Brunei Reservoir Transparency

F2

Opaque — Ranked #141 out of 167 countries

Coverage0

weight 30%

Data Availability0

weight 20%

Technical Accessibility0

weight 15%

Historical Depth0

weight 13%

Update Frequency0

weight 10%

Methodological Transparency0

weight 8%

Language and Usability40

weight 5%

Primary source evaluated

Department of Water Services, Brunei — Jabatan Air

https://www.water.gov.bn
✗ No API

Dimension breakdown

Data Availability

20% of total score

0

Coverage is 0 (no national reservoirs >10 hm³ with public data). Quality dimensions for the COVERED subset are therefore 0 by definition. Original notes preserved below: Brunei operates two significant water-supply reservoirs: Benutan (45 Mm³ capacity, Tutong river) and Ulu Tutong Golden Jubilee Dam (100 Mm³, commissioned 2017). The Department of Water Services (Jabatan Air) holds operational data from these reservoirs, including daily rainfall and inflow records used in academic studies, but no public portal publishes current or historical reservoir storage levels. Data availability is effectively zero to the public.

Technical Accessibility

15% of total score

0

Coverage is 0 (no national reservoirs >10 hm³ with public data). Quality dimensions for the COVERED subset are therefore 0 by definition. Original notes preserved below: No public data portal, API, or downloadable dataset exists for Brunei reservoir levels. Researchers have obtained data directly from the Department of Water Services and the Brunei Meteorological Department under individual agreements, but there is no systematic public access mechanism.

Coverage

30% of total score

0

Methodology v1.3.0 (capacity-weighted). Brunei has approximately 145 hm³ of qualifying national reservoir capacity: Ulu Tutong Golden Jubilee Dam (~100 hm³, commissioned 2017) plus Benutan (~45 hm³ on the Tutong). The Department of Water Services holds operational data internally — academic studies have obtained 2014–2016 daily rainfall and inflow records under bilateral agreements — but publishes no portal, API or downloadable storage dataset. Covered capacity is 0 hm³. Coverage = round(100 × 0 / 145) = 0.

Historical Depth

13% of total score

0

Coverage is 0 (no national reservoirs >10 hm³ with public data). Quality dimensions for the COVERED subset are therefore 0 by definition. Original notes preserved below: Fragmentary historical data exists within government archives and has been shared with researchers (records from 2014–2016 confirmed in academic publications), but no publicly accessible historical time-series is available. Depth cannot be verified independently.

Update Frequency

10% of total score

0

No public updates of any kind are published. Operational monitoring is conducted internally but not disclosed to the public on any schedule.

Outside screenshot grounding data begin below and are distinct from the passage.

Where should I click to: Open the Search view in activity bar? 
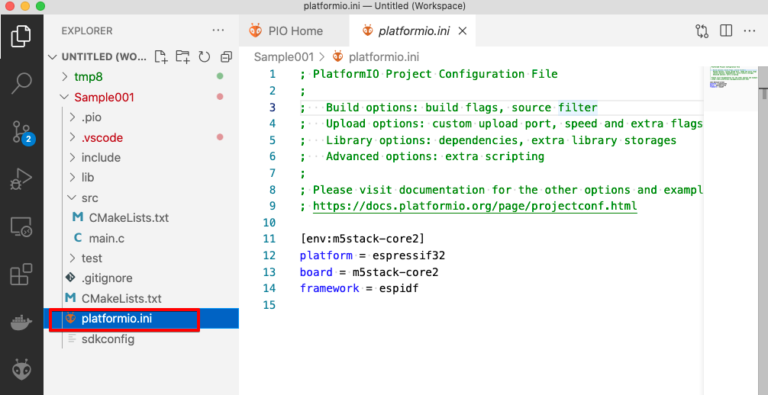point(22,83)
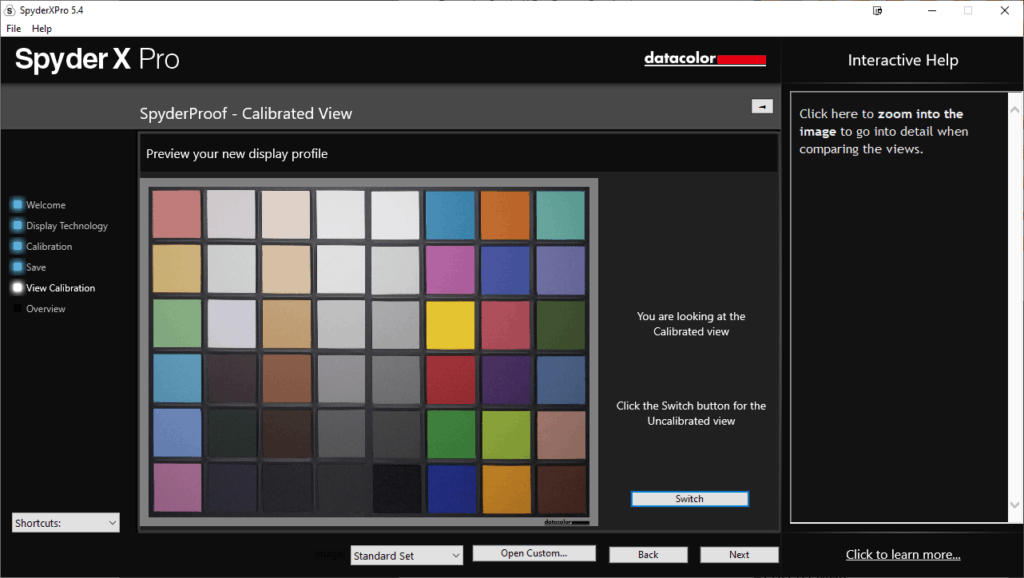Select the Display Technology step icon
This screenshot has height=578, width=1024.
click(17, 226)
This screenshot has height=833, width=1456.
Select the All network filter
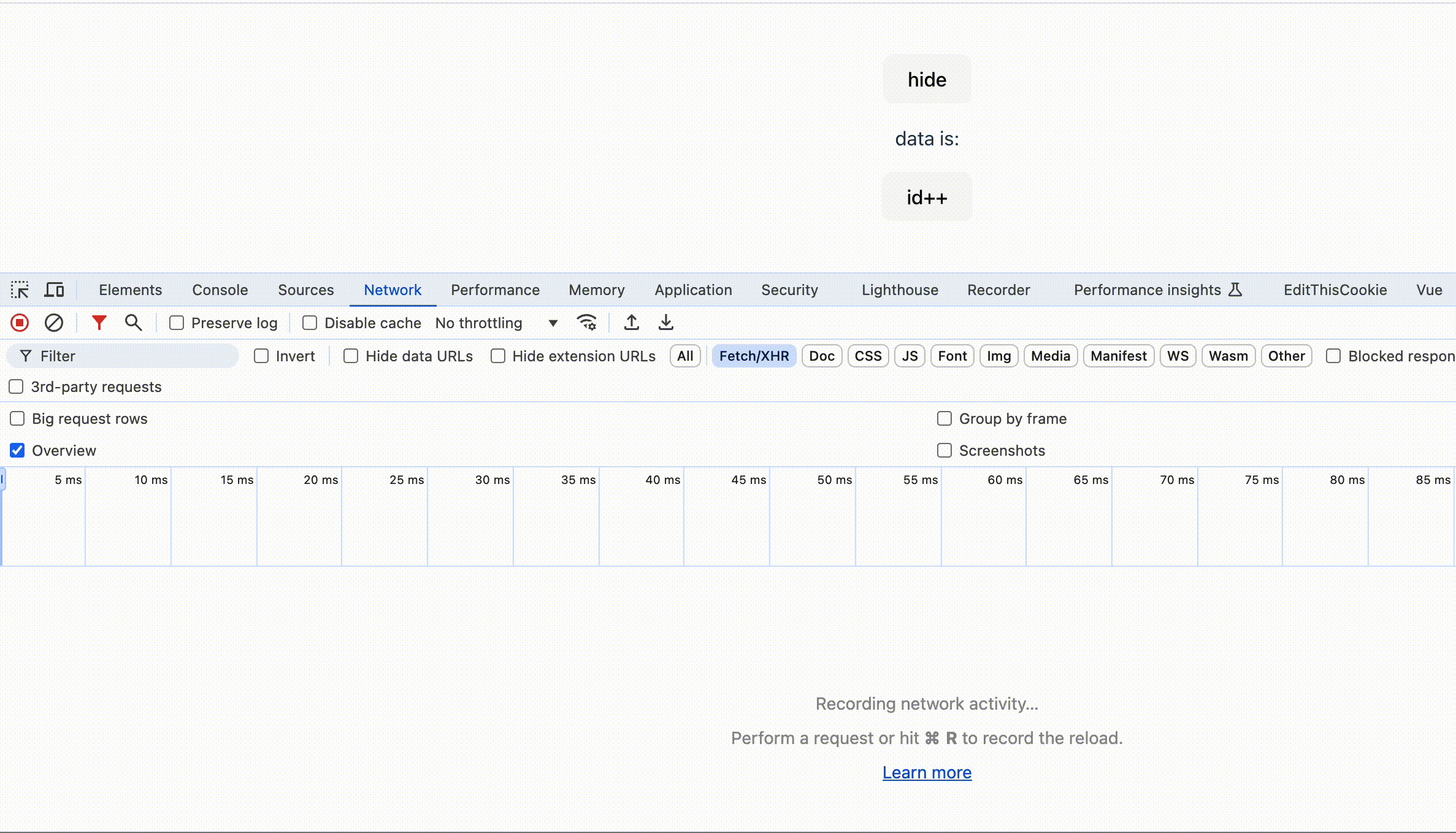tap(685, 356)
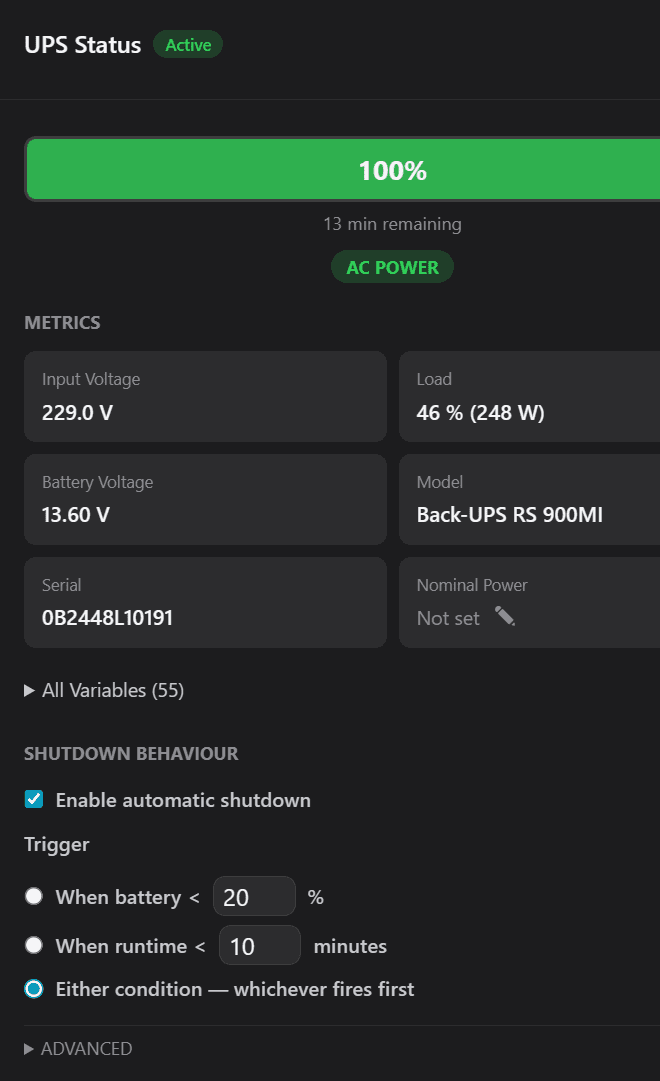This screenshot has height=1081, width=660.
Task: Click the AC POWER status badge
Action: (392, 267)
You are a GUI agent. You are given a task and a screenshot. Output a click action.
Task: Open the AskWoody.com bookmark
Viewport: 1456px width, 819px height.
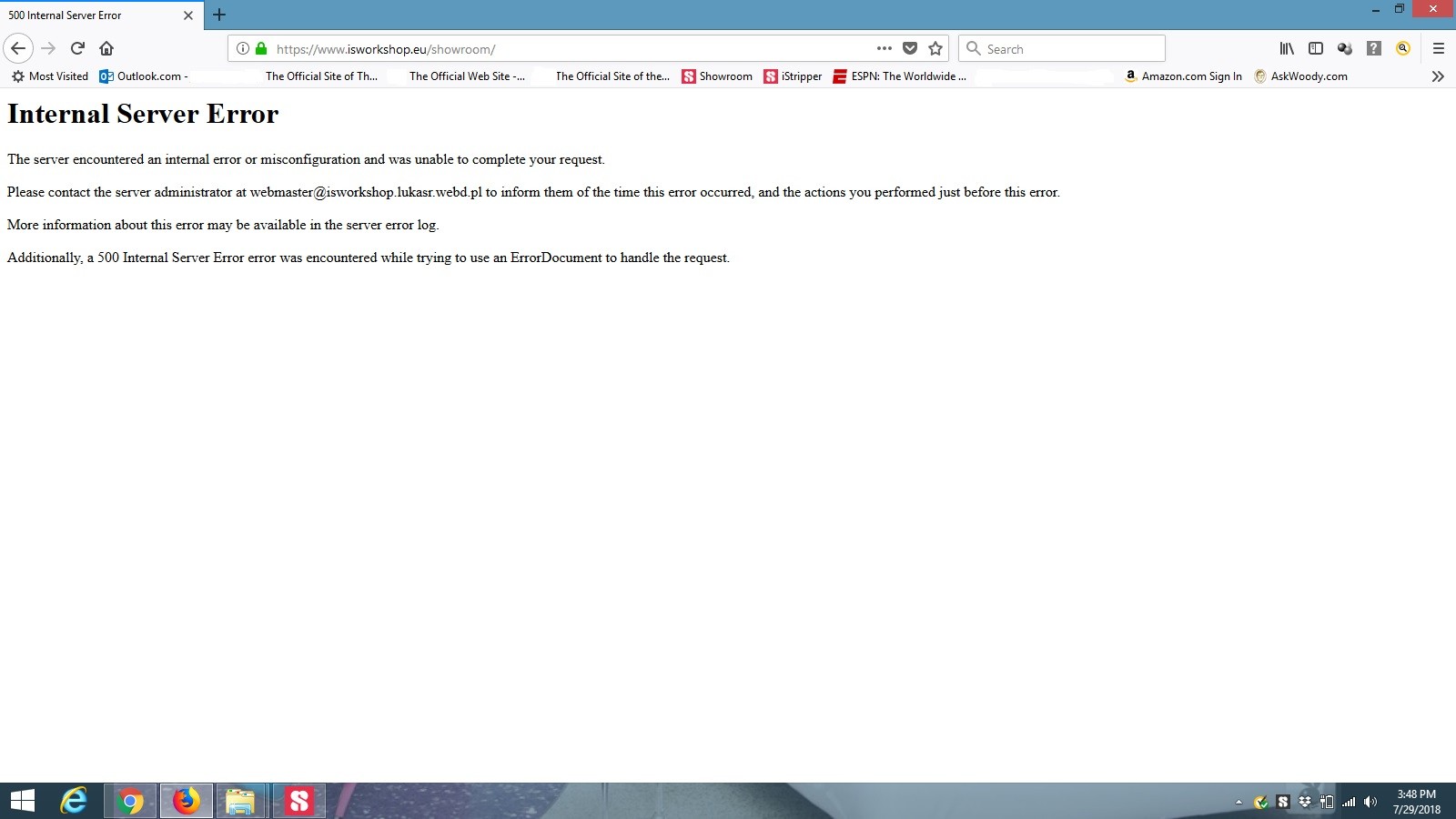pos(1300,76)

Methodological Transparency

8% of total score

0

Coverage is 0 (no national reservoirs >10 hm³ with public data). Quality dimensions for the COVERED subset are therefore 0 by definition. Original notes preserved below: The Water Supply Act (1968) establishes the legal framework for water extraction licensing. Routine water quality testing is conducted but methodology for storage-level measurement is not publicly documented. Some insight into data collection methods appears in academic literature based on researcher-obtained data.

Language and Usability

5% of total score

40

Brunei's official languages are Malay and English, and most government portals including water.gov.bn provide content primarily in Malay. English-language documentation exists in some contexts (Water Supply Act is accessible in English), but the principal water services web presence is not designed for international users.

Evaluator notes

Brunei is an oil-rich micro-state on Borneo with a genuine reservoir infrastructure — the Benutan Dam (45 Mm³) and the much larger Ulu Tutong Golden Jubilee Dam (100 Mm³), completed in 2017, together supply over 195 million litres per day to the Brunei-Muara and Tutong districts via the Department of Water Services. There is no hydropower component; electricity is generated entirely from natural gas. Despite this real reservoir estate, public transparency is essentially nil: no portal publishes storage levels, no API exists, and data access requires institutional agreements with the Water Services Department or Meteorological Department. Academic studies have obtained daily rainfall and inflow records for 2014–2016 from government sources, confirming that data is collected internally, but it is not disclosed. Brunei's RTI score is very low as a result of deliberate opacity rather than structural absence of infrastructure. The country is digitalising its water management (real-time sensor pilots are underway) but none of this has translated into public data access. Brunei is therefore scored differently from the pure structural cases (Barbados, Bahamas, Bahrain): it has reservoirs, it collects data, but it publishes none of it.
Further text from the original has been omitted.